■ **ASSIGNMENT**: Please print the lines again exactly, starting with the line that contains "What do you" and going on through the line that contains "center [339, 627].". Leave the pictures out.

■ **RECORDS PROVIDED**:
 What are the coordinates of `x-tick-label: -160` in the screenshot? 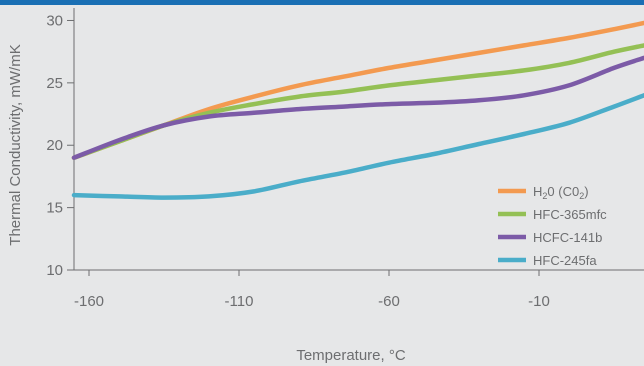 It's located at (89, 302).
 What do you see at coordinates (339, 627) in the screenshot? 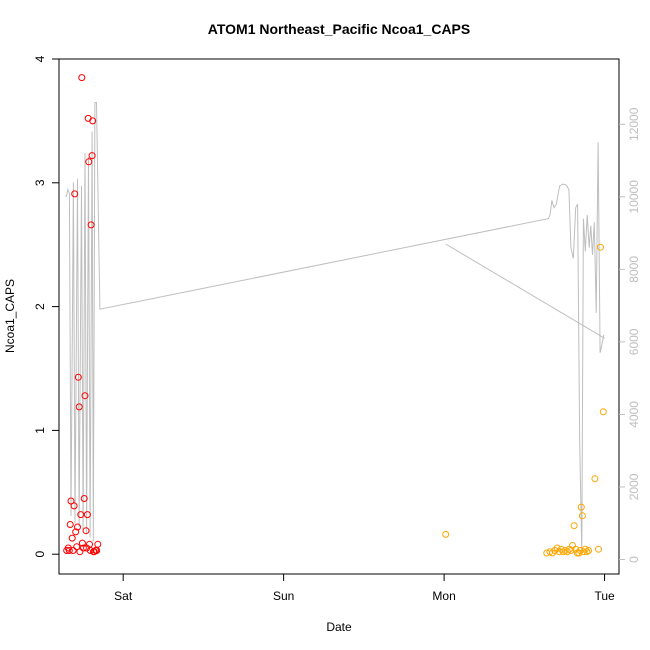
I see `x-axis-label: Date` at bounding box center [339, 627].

==

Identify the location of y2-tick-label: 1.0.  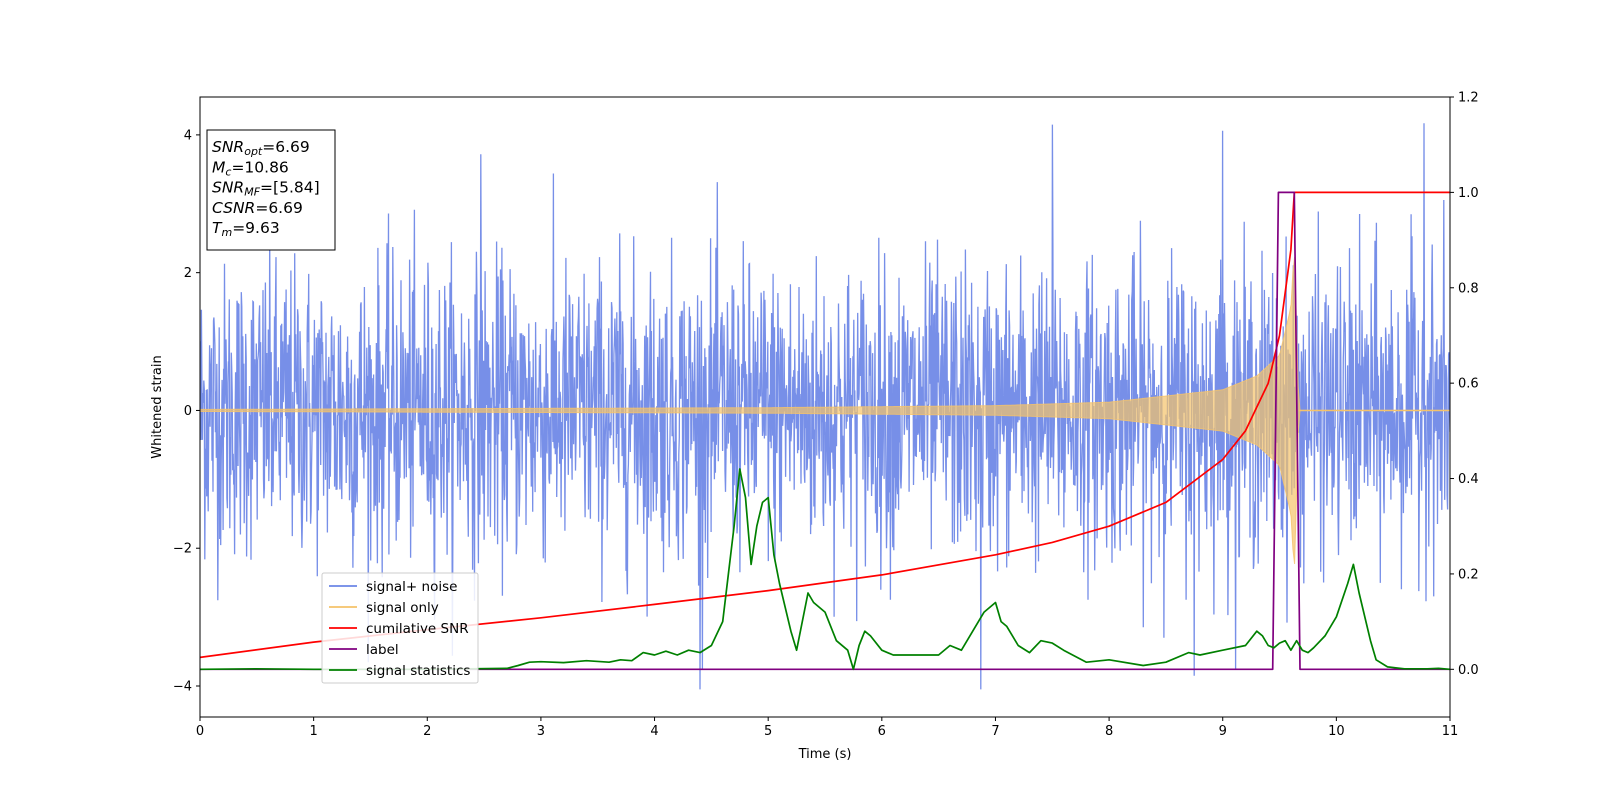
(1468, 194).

■ **SOLUTION TO THE PROBLEM**:
 What do you see at coordinates (339, 627) in the screenshot? 
I see `x-axis-label: Date` at bounding box center [339, 627].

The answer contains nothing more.